La Commission de l’immigration et du statut de réfugié (CISR) du Canada avait reconnu qu’il avait déjà été arrêté et torturé à de nombreuses reprises en tant que membre d’un parti politique qui s’opposait à l’arbitraire du gouvernement, mais elle avait refusé sa demande parce que son ancien avocat n’avait pas remis suffisamment de preuves attestant des risques encourus sous le gouvernement actuel.
"Je suis contre toutes les formes d’injustice. C’est pourquoi j’ai subi la répression sous le gouvernement de Macky Sall en tant que membre d’un parti d’opposition. Maintenant, le Canada me renvoie vers le Sénégal où je subirai la répression du gouvernement de Bassirou Diomaye Faye. Depuis l’arrivée du nouveau gouvernement, nous avons vu les arrestations arbitraires et des actes de brutalité policière se multiplier, jusque dans mon village où des députés ont été arrêtés. Je me suis montré très critique envers le nouveau gouvernement, qui a trahi ses promesses de justice sociale et d’équité politique, et j’ai reçu des menaces en conséquence. Le Sénégal n’est pas sûr pour moi," a déclaré Amadou.

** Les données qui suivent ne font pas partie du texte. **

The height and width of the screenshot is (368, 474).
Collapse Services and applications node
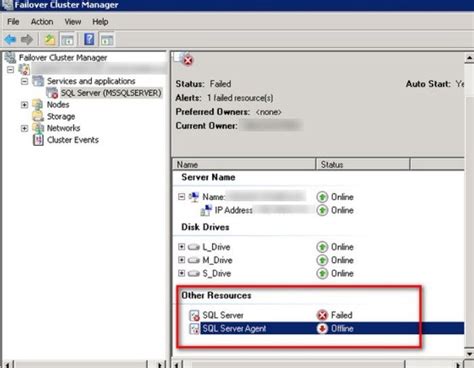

Activistes, représentant-e-s d’organisations et des communautés, proches et personnes soucieuses de montrer leur solidarité se sont rassemblés samedi dernier pour demander à la Ministre Diab d’accorder un permis de séjour temporaire et au Ministre Anandasangaree d’accorder un sursi de déportation, en souligné le fait que la Cour Fédérale n’a pas encore se prononcer sur son appel qui est toujours en cours.
"Tout le monde mérite d’être traité avec humanité et dignité. Défendre la vie et les droits des personnes vulnérables est un devoir moral," a dit Tania Luzolo de Solidarité sans frontières.
"ICE reçoit beaucoup d’attention mais ici-même au Canada, nous voyons se mettre en place une machine de déportations en masse," a souligné Aboubacar Kane, porte-parole de Solidarité sans frontières, dénonçant l’accélération du rythme des expulsions au Canada qui avait atteint en 2025 une moyenne de 400 déportations par semaine.
"Les déportations sont une forme de racisme systémique. Elles déchirent des familles et des communautés, conduisant les gens à des situations de grande précarité où ils peuvent ne plus subvenir aux besoins de leurs familles ni être en sécurité," a rappelé Samira Jasmin de Solidarité sans Frontières.